WORK ORDER:
Update the ChEMBL bioactivity passage below by writing out everything from "Figure 3: Examples" down to "identified in silico." again, with "Boolean" changed to "binary".

For suggesting structures, which might be related to the BP-Cx-1 bioactivity profile, we used the FTICRMS data on molecular formulae, which were identified in this sample (3748 formulas). We used these formulas for manual search in ChEMBL database. The related structures were extracted along with their bioactivity data. The text search was conducted in the target_dictionary.pref_name and assays.description fields, which contain information about protein target and biological assay conditions. This enabled extraction of 1474 relevant assays corresponding to 1316 ChEMBL compounds with interpretable activity values. Due to diversity of ChEMBL assays and activity types, the activity values were hashed to boolean flags, where ‘1’ and ‘0’ denoted the presence or absence of the compound activity against the target. Individual flags were summarized in boolean fingerprints (Supplementary File 2, Figure 3), which represent compound bioactivity profiles against all the targets screened. The obtained bioactivity profiles were compared with the experimental data by constructing the so-called “fingerprints”. We proposed a parameter of the fitness of a ChEMBL compound to the BP-Cx-1 bioactivity profile: values of ‘1’ and ‘–1’ corresponded to the match or mismatch of activity of the ChEMBL compound and BP-Cx-1 against the target, respectively, and ‘0’ was assigned in the absence of data (Supplementary File 3, Figure 3). All values were summed up giving fit_score - the final value, which characterized the fitness of a compound to the BP-Cx-1 bioactivity profile. Thus, 56 would represent the fit_score for an ideally fitted compound, that was tested and demonstrated matching activity in all 56 receptors. The maximum fit_score found for the ChEMBL compounds was 4. The fit_score ≥1 (well-fitted compounds) was obtained for 354 ChEMBL compounds.

Examples

Figure 3: Examples of Boolean bioactivity fingerprints.

Of the 1316 ChEMBL compounds, 1005 had the activity against various targets matching that of BP-Cx-1, and 1968 did not match activity of BP-Cx-1. For the 354 well-fitted ChEMBL compounds these values were 396 and 6, correspondingly (Supplementary File 3). Data on activity of the ChEMBL compounds and BP-Cx-1 against the Diversity Profile targets (receptors and transporters) are graphically presented as a STRING protein association network in Figure 4. Network approach was used to analyze functional clusters of BP-Cx1 targets established in vitro and additional probable targets identified in silico.

DATA FOR ANALYSIS:
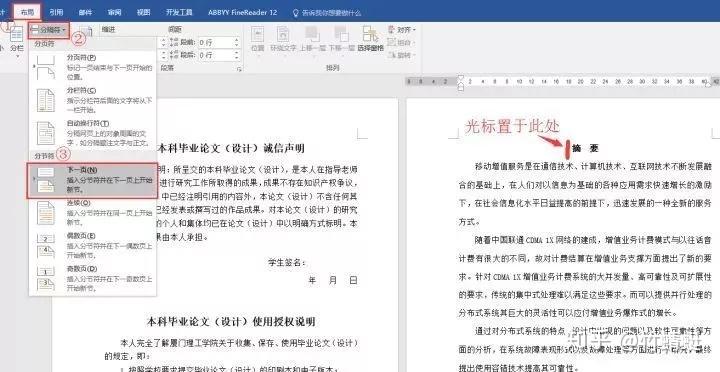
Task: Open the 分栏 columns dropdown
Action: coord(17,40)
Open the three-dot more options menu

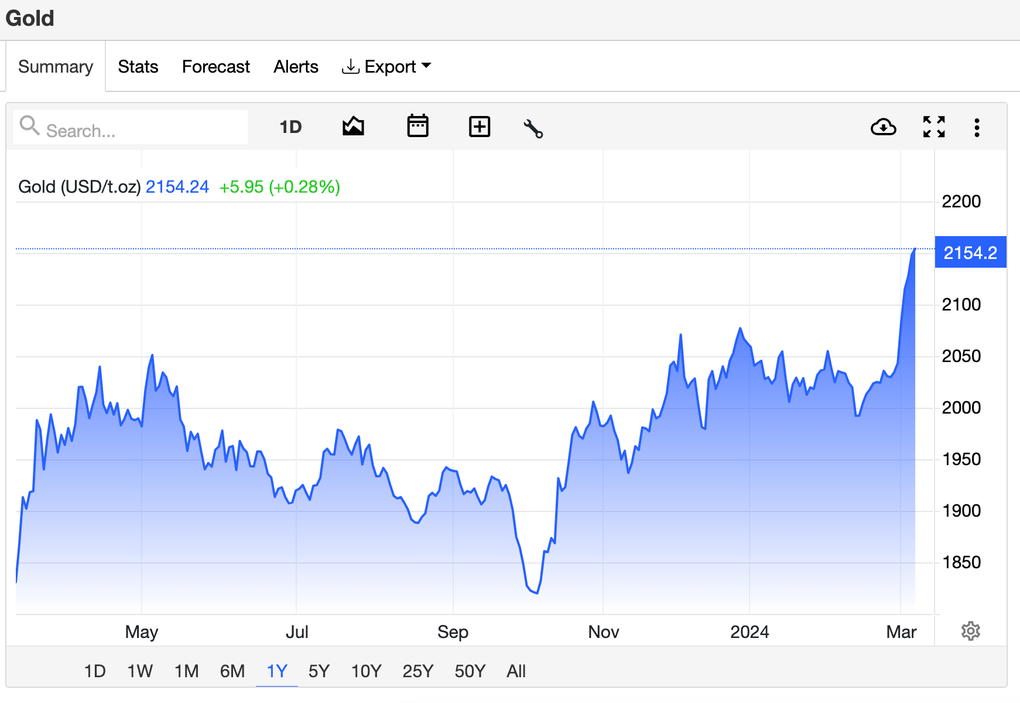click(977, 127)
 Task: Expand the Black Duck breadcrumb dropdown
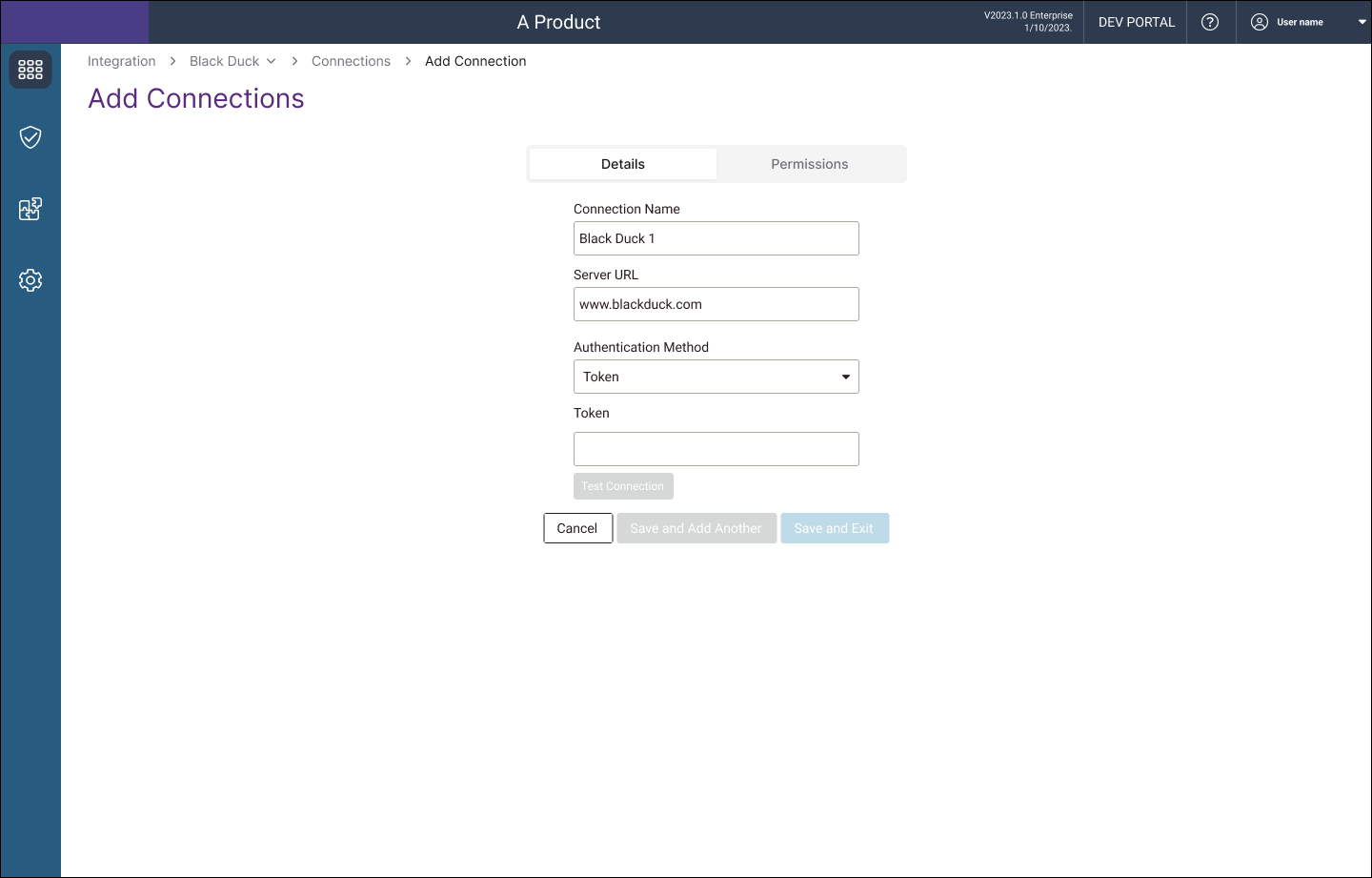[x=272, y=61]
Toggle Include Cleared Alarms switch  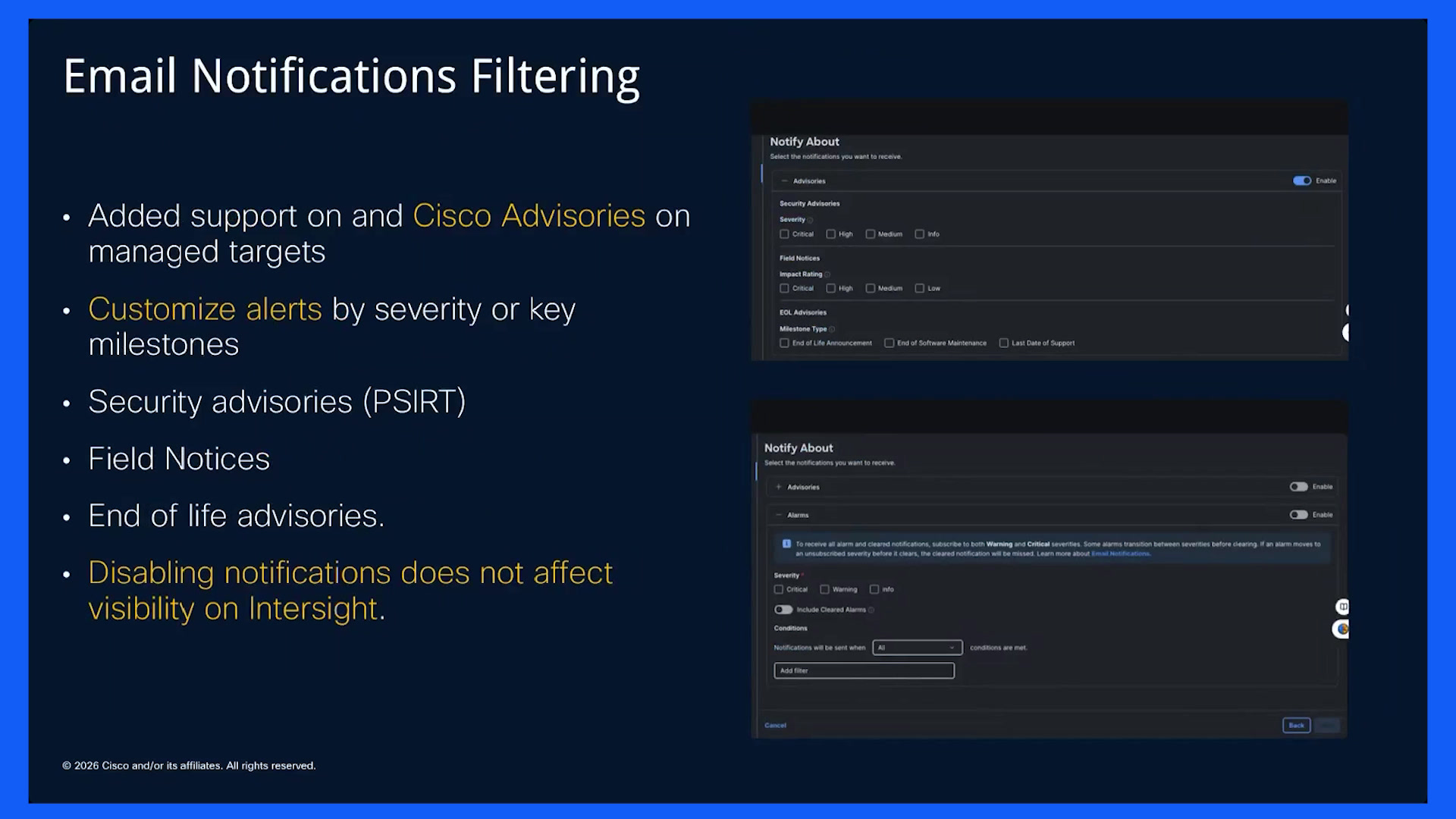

SOLUTION BELOW:
Figure 3: Examples of binary bioactivity fingerprints.

Of the 1316 ChEMBL compounds, 1005 had the activity against various targets matching that of BP-Cx-1, and 1968 did not match activity of BP-Cx-1. For the 354 well-fitted ChEMBL compounds these values were 396 and 6, correspondingly (Supplementary File 3). Data on activity of the ChEMBL compounds and BP-Cx-1 against the Diversity Profile targets (receptors and transporters) are graphically presented as a STRING protein association network in Figure 4. Network approach was used to analyze functional clusters of BP-Cx1 targets established in vitro and additional probable targets identified in silico.